### Extrait choisi
..........
« Le désir dans la cage » d’Alissa WENZ

Informations 

Titre : Le désir dans la cage

Auteur : Alissa Wenz

Éditeur : Les Avrils

Nombre de pages : 280 pages

Formats et prix : broché  22 € / numérique 14.99 €

Date de publication : 20 août 2025

Genre : littérature générale

Résumé

Le roman de Mel Bonis, compositrice post-romantique méconnue, entre obéissance et passion.

Paris, 1865. Dans l’appartement des Bonis, personne ne touche au piano. Pourtant, à sept ans, Mélanie s’y aventure et seule, tente, apprend. Bientôt, elle entre au Conservatoire, côtoie Debussy, Satie, signe ses premières compositions Mel — un prénom d’homme — et rencontre le chanteur Amédée-Louis Hettich. Ensemble, ils créent. Plus que tout, ils s’aiment. Mais les parents de Mélanie préfèrent pour elle un mariage avec un industriel fortuné. Un siècle nouveau recouvre l’ancien ; Mel se débat, court, ment, souffre, s’obstine entre raison et passion. Et jusqu’à son dernier souffle invente sa musique.

Mon avis

Un roman bouleversant sur une femme que l’Histoire a trop longtemps mise entre parenthèses.

« Une femme qui compose est une femme qui désobéit. » Cette phrase aurait pu être le fil rouge du roman d’Alissa Wenz, tant elle résume avec justesse le destin de Mélanie Bonis, compositrice oubliée de la fin du XIXe siècle, à qui l’autrice redonne ici souffle, voix… et chair.

Une héroïne invisible, rendue visible

« Le désir dans la cage » retrace la vie de Mélanie Bonis, dite Mel Bonis, musicienne talentueuse, élève du Conservatoire de Paris, contemporaine de Debussy, Satie, Franck. Et pourtant, ce nom ne vous dit peut-être rien. C’est précisément tout l’enjeu de ce roman : sortir de l’ombre une femme géniale, que la société patriarcale a voulu contraindre au silence.

Avec une plume limpide et habitée, Alissa fait revivre une femme née trop tôt, dans un monde qui refusait à une fille le droit de jouer du piano, de composer, de créer et d’aimer librement. Très vite, on comprend que Mélanie est habitée par une force intérieure puissante, presque mystique, qui la pousse vers la musique malgré l’interdit familial. Et là commence une vie double : celle qu’elle rêve et celle qu’on lui impose.

Le choix impossible entre l’amour et le devoir

Ce qui m’a profondément touchée dans ce roman, c’est la tension constante entre le feu intérieur de Mélanie et la cage sociale dans laquelle on veut l’enfermer. L’amour qu’elle éprouve pour le chanteur Amédée Hettich, avec qui elle partage une passion autant artistique que charnelle, est pur, vibrant… mais inacceptable. On ne laisse pas une jeune fille bourgeoise décider de son avenir. Elle devra renoncer à son amour, à sa liberté et épouser un industriel choisi par ses parents.
..........
### Données fournies
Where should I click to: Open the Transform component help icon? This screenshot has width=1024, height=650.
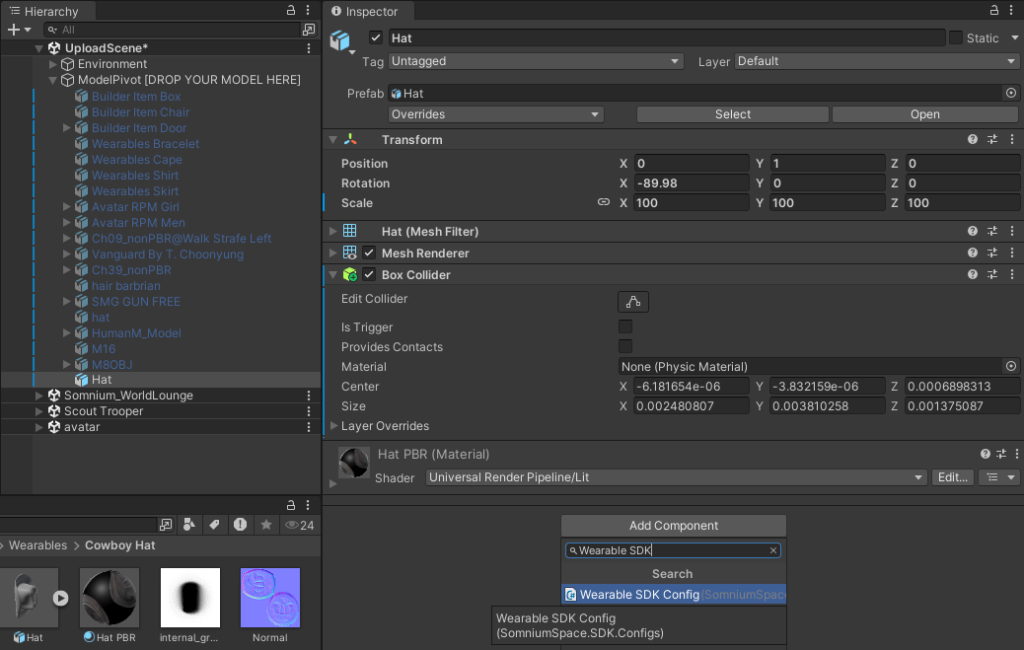pyautogui.click(x=972, y=140)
..........
### Consigne de travail
Prolongez la critique du roman « Le désir dans la cage » en reprenant juste après sa dernière phrase. Les données ci-dessus ne sont pas nécessaires.

### Réponse attendue
« Albert Domange était deux fois veuf, et père de cinq enfants. Il cherchait une épouse pour la troisième fois. C’était un excellent parti. Il avait une belle fortune, on le disait sympathique. »

Et pourtant, elle n’abdique jamais totalement. Elle compose. En secret, souvent. Sous pseudonyme. Elle cache, elle dissimule, elle lutte. Ce roman m’a bouleversée parce qu’il ne s’agit pas simplement d’un récit historique ou féministe, mais d’un combat intime, poignant, viscéral. Celui d’une femme qui refuse d’éteindre la flamme qui l’habite.

Une narration sensible et immersive

Alissa parvient à mêler avec beaucoup de justesse l’élégance de la reconstitution historique à une narration intime, presque sensorielle. On ressent les corsets qui serrent, les regards qui jugent, les silences qui étouffent. Mais surtout, on entend la musique. Celle de Mel, inspirée, foisonnante, tourmentée. Une musique de l’âme, jamais abstraite.

J’ai été particulièrement émue par la manière dont l’autrice nous plonge dans l’intériorité de Mélanie. Ses contradictions, ses failles, ses élans. On la voit enfant curieuse, jeune femme passionnée, mère divisée, créatrice insatiable. Chaque étape de sa vie est décrite avec une délicatesse rare. On s’attache à elle profondément. Et personnellement, je me suis sentie très proche de Mélanie. Comme elle, j’ai parfois eu cette impression de devoir négocier mes désirs avec le monde. De devoir me cacher pour exister pleinement.

« Toute ta vie, on t’a dit que c’était normal, et tu as trouvé cela normal. On t’a dit qu’il en était ainsi, et il en a été ainsi. Cela t’était aussi naturel que l’air dans tes poumons, le soleil qui se lève. Toute ta vie, tu as accepté. »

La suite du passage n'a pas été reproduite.